POs: Don't Lose Sight of Patients When Focusing on Data, HIPAA

Low-tech tactics, including better communication, workforce education and breach simulations, can help covered entities significantly as they struggle with HIPAA data privacy and security, privacy professionals say.

In a panel discussion March 3 at the National HIPAA Summit in Arlington, Virginia, seven HIPAA privacy experts offered tips and advice on topics ranging from new technology to breach cleanup.

Even as the conversation surrounding privacy gets technical, the experts emphasized that patients’ wishes underlie the entire topic. “There are two sides to HIPAA privacy. One is obviously the compliance side. The other is the personal patient side,” said Anne Kimbol, assistant general counsel and chief privacy officer at HITRUST and former general counsel for Texas Health Services Authority.

Kimbol said she always considers what she calls the “creepy” test, which involves considering whether a patient would think what you’re doing with their data is creepy. In this case, she said, there are two questions to answer: “Does HIPAA let me do it?
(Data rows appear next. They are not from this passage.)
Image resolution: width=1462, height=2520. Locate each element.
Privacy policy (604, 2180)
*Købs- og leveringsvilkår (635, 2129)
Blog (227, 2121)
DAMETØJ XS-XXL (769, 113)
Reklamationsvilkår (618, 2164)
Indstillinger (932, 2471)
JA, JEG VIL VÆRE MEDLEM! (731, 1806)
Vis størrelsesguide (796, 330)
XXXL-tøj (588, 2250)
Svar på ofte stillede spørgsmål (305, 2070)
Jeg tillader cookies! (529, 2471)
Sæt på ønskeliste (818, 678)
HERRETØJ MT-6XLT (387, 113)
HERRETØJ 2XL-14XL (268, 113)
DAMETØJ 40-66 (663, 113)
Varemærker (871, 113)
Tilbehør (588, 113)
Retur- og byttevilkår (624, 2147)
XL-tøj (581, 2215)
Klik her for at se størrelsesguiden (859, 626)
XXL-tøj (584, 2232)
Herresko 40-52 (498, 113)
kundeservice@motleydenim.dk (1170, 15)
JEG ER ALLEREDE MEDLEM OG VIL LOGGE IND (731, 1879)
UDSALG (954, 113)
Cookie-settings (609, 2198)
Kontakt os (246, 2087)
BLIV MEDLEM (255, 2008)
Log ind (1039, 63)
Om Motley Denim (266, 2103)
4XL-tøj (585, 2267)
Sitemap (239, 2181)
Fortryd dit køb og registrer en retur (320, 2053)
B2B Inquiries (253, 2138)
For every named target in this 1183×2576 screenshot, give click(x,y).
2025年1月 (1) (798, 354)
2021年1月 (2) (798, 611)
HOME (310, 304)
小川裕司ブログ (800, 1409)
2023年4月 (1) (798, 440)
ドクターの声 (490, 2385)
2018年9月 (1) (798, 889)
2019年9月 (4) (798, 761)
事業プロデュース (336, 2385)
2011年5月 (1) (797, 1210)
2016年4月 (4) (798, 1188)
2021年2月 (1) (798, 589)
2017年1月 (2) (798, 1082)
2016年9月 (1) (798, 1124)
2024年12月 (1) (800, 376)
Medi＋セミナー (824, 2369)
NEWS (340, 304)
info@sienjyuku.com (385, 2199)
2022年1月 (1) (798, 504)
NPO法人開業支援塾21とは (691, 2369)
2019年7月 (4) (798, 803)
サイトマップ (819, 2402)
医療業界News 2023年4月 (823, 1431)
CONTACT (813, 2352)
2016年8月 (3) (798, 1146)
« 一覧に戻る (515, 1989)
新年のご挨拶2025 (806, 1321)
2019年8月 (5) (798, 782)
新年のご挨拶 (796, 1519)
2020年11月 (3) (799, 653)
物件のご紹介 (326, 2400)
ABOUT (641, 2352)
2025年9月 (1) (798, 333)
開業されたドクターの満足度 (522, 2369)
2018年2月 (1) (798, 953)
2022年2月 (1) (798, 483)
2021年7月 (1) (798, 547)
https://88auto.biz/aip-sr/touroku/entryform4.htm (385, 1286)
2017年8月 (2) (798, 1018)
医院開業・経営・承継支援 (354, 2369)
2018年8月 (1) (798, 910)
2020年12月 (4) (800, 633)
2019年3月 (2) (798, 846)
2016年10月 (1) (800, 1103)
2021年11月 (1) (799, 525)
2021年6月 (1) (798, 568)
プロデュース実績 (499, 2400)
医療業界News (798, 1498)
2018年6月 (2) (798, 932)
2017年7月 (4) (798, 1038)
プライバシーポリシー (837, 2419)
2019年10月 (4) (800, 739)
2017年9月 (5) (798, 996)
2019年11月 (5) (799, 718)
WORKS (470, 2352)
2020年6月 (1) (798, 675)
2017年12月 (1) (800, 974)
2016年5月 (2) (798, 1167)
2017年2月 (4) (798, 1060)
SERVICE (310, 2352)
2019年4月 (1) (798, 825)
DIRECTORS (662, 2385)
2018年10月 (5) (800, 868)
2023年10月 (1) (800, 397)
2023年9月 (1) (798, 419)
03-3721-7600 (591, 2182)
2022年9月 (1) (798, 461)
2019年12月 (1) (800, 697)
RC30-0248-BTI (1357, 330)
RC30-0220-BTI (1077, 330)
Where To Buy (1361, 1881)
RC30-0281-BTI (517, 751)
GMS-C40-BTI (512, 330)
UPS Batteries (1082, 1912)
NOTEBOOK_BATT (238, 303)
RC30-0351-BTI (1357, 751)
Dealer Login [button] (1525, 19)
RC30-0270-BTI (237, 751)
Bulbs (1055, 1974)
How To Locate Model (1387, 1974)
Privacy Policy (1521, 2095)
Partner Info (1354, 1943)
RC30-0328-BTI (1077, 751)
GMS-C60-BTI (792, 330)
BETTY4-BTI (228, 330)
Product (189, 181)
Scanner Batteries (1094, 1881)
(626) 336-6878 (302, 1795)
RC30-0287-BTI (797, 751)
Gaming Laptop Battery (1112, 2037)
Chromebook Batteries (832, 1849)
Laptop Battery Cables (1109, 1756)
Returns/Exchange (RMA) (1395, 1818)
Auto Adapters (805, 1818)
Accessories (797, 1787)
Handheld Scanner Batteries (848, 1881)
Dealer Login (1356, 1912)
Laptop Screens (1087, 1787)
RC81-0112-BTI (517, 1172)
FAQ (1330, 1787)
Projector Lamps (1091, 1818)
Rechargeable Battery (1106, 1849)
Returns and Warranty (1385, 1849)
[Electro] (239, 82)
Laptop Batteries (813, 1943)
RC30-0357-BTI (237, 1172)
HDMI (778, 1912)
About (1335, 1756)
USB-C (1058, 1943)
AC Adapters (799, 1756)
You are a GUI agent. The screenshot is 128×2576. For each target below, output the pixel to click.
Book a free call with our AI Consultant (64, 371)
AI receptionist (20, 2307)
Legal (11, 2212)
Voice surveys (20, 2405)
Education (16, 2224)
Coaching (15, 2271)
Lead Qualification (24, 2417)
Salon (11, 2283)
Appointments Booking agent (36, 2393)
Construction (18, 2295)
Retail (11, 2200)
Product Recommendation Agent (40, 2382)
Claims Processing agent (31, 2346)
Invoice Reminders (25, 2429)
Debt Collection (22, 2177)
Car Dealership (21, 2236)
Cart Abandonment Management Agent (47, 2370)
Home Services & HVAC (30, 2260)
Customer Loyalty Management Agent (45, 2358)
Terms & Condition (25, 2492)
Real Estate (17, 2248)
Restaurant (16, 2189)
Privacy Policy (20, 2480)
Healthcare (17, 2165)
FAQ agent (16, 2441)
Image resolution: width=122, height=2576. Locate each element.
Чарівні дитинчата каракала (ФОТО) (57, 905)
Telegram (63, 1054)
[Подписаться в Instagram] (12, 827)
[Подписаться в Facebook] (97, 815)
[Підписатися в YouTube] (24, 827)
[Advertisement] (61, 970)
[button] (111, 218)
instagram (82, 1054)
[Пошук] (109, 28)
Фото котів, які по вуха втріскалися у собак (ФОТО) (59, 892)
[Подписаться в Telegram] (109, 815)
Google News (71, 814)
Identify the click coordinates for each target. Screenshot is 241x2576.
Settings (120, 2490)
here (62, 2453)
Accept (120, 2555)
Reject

Does my conscience let me do it?”

Elizabeth Delahoussaye, chief privacy officer at Ciox Health in Alpharetta, Georgia, told conference attendees that HIPAA professionals frequently talk about the number of records that were breached. “Well, it was patients that were breached,” she said. “I agree, yes, they are records, but that was an individual’s information.”

Medical staff members and others in health care organizations aren’t always thinking about the patient, said Angela Alton, vice president and privacy officer at Ann & Robert H. Lurie Children’s Hospital of Chicago, and former deputy chief privacy officer, Bay Area, for Sutter Health.

“I think reminding and bringing back your staff to the basics of what they’re required to do and how some of the things that they develop may actually be saving them time but violating a patient’s rights as to how the information is used and where it goes” is important, Alton said. “And I think many times our staff are not necessarily thinking about the patient. They’re thinking about it from a data perspective.”